しかし、その騒音をなるべく工事現場内だけに響くようにし、外部に漏らさないような対策をすることは可能です。
具体的には、解体工事現場の周囲を防音シートで囲うことによって、騒音を軽減することができますし、同時に工事で発生する粉塵も最小限に抑えることができます。
シートの張り方によっては、騒音や粉塵をしっかりと防ぐことができていないようなものもありますし、中にはところどころが破れてしまっているようなシートを使う業者も存在します。
しかし、きちんとした業者を利用することができれば、きれいなシートをしっかりと張ってくれるはずですので、周りに大きな迷惑をかけるような騒音は避けられるはずです。
重機を使わない工事
現代の解体工事では、基本的に重機を利用して家屋を取り壊すのが常識になっています。
しかし、隣家との距離が近すぎる場合や、壁が密着している長屋に近いような家屋を解体する際には、場合によっては手作業での解体工事をすることもあります。
もちろん重機を利用する工事と比較すると手間も時間もかかりますが、例えば上述した防音シートを張ることができないような状態であれば、重機を利用した取り壊しの音を周囲にまき散らすことになります。
ご近所さんに騒音や粉塵などの了承を得たうえで取り壊すのであれば、まだトラブルは起きにくいといえるかもしれませんが、やはり嫌がるお隣さんが多いはずです。
場合によっては、一部を重機で解体し、隣接している部分は手作業で解体するというような使い分けもできるため、経験豊富な解体業者と相談して最善の策を見つけましょう。
施主もトラブル防止に協力しよう
解体工事は解体業者が行うものだから、施主には関係ないと考える方もいらっしゃるかもしれません。
しかし、その家屋の持ち主は施主ですし、解体後にその土地を活用するのであれば、なおさら他人事というわけにはいきません。
解体工事によってトラブルが起きればその後の近所関係がギクシャクしてしまうため、問題が起きないように施主も協力するようにしましょう。
挨拶回りで理解を
解体工事で発生する騒音トラブルというのは、基本的にはその解体現場の周辺に住むご近所の方々との間で発生します。
ご近所の方々が解体工事の騒音に対して何の不満も出なければトラブルにはなりませんし、逆に近所の方々がクレームを入れるとトラブルにつながることになります。
つまり、ご近所さんにクレームを入れられないようにすれば、解体工事の騒音に関するトラブルは避けられるということです。
そのために施主が行うのは、解体工事前の挨拶回りになります。
解体工事をする前に、迷惑がかかりそうな家を1軒1軒訪ねて、解体工事をするという旨を解体時間や工事の終了予定日などとともに伝えておきましょう。
騒音は、どのような対策をしたとしても解体工事で必ず発生するものになるため、結局は施主がご近所さんに理解を求めるというのが最も効果的な対策といえるのかもしれません。

提供データ >>

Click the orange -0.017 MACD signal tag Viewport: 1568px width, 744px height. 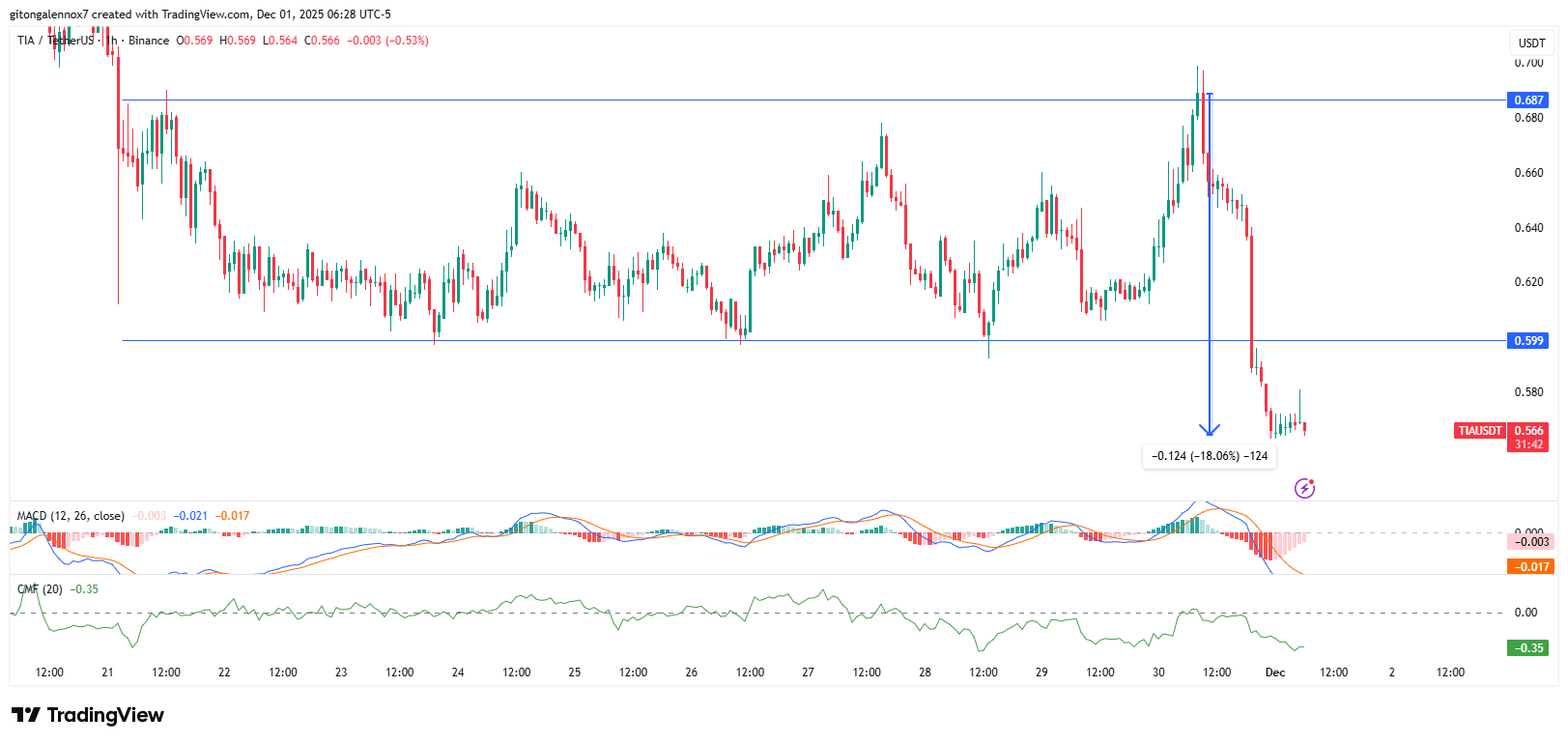point(1527,567)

課題 >>
1. 解体工事の騒音トラブルを避けるために施主が行うこととして、提示文が挙げているものは何か。
2. 提示文の「しかし、隣家との距離が近すぎ」から「て最善の策を見つけましょう。」までの部分を、すべてそのまま書き写しなさい。
3. 解体工事の騒音対策を扱った提示文について、最後の文の後から続きを書きなさい。
データは提示文とは別の出典から取られたものです。

解答 >>
1. 解体工事前の挨拶回りです。

2.
しかし、隣家との距離が近すぎる場合や、壁が密着している長屋に近いような家屋を解体する際には、場合によっては手作業での解体工事をすることもあります。
もちろん重機を利用する工事と比較すると手間も時間もかかりますが、例えば上述した防音シートを張ることができないような状態であれば、重機を利用した取り壊しの音を周囲にまき散らすことになります。
ご近所さんに騒音や粉塵などの了承を得たうえで取り壊すのであれば、まだトラブルは起きにくいといえるかもしれませんが、やはり嫌がるお隣さんが多いはずです。
場合によっては、一部を重機で解体し、隣接している部分は手作業で解体するというような使い分けもできるため、経験豊富な解体業者と相談して最善の策を見つけましょう。

3.
具体的な挨拶回りの方法は下記を参照してください。
⇒解体工事前の近所への挨拶は重要!挨拶のタイミングと方法について
解体工事の見回りも
施主にできるもう1つの対策が、解体工事中に解体作業の現場を見に行くというものになります。
通常は、解体工事中に施主が工事現場の周りで生活を送ることが少なくなるため、実際にどれくらいの騒音が出ているのかを実感することはないはずです。
工事中に現場を訪ねることによって、近所の方々がどれくらいの騒音に耐えているかを感じることができますし、騒音がうるさかった場合は対策を提案することもできるからです。
また、現場に足を運ぶことによって工事の進捗状況もその目で確かめることができますし、差し入れを持って行くことでスタッフとの仲もよくなります。
工事現場から実際に生活しているエリアが遠い場合は、頻繁に解体作業を見に行くのが難しいかもしれません。
しかし、解体作業現場に足を運ぶのは様々なメリットもありますので、近所トラブルを防ぐためにも一度行ってみることをおすすめいたします。
解体作業で発生するその他の問題
今回は騒音を取り上げて紹介していますが、実際の解体工事現場には他にも様々なトラブルが発生することがあります。
騒音と並んで取り上げられるのが、振動や粉塵になりますが、作業員のマナー等も問題になりがちです。
振動トラブル
重機を利用して家屋を壊す際には、どうしても振動が発生します。
大きな重機が動くたびに地面が揺れることもありますし、強い力で建物を倒す際などにも大きな振動が出ることになります。
これは騒音同様に防ぎようのないものになりますが、少しでも振動がなくなるように少しずつ壊したりといった工夫をしてもらうことによって、振動を最小限に減らすことができます。
また、振動することによって隣接する家のブロック塀にひびが入ってしまうなどのトラブルに発展する可能性もあるため、そういった場合の対処もしてもらえる業者を見つける必要があります。
粉塵トラブル
騒音と並んでクレームになりやすいのが、粉塵に関するトラブルです。
粉塵とは、家屋を壊す際に発生するホコリなどのことになり、そのホコリが風に乗って隣や近所の家に飛んで行ってしまう害によって発生する問題が粉塵トラブルです。
粉塵は近所の方々の住居や車をホコリまみれにしてしまったり、洗濯物を汚してしまったりすることがあります。
そのため、発生を最小限に減らす努力をするのとともに、解体工事の時間中は洗濯物を干さないようにしてもらうなど、ご近所の方々にも協力してもらう必要があります。
作業員のマナー
基本的には解体工事の作業員の態度が悪いというようなことでクレームになるケースは少ないのですが、悪徳業者などを利用してしまうと近所の方々に苦情を入れられる可能性があります。
マナーが悪いとは、例えば作業時間内、時間外に限らず大声で話をしたりして騒ぐ、タバコの吸い殻を捨てる、缶コーヒーの空き缶を放置するなど様々です。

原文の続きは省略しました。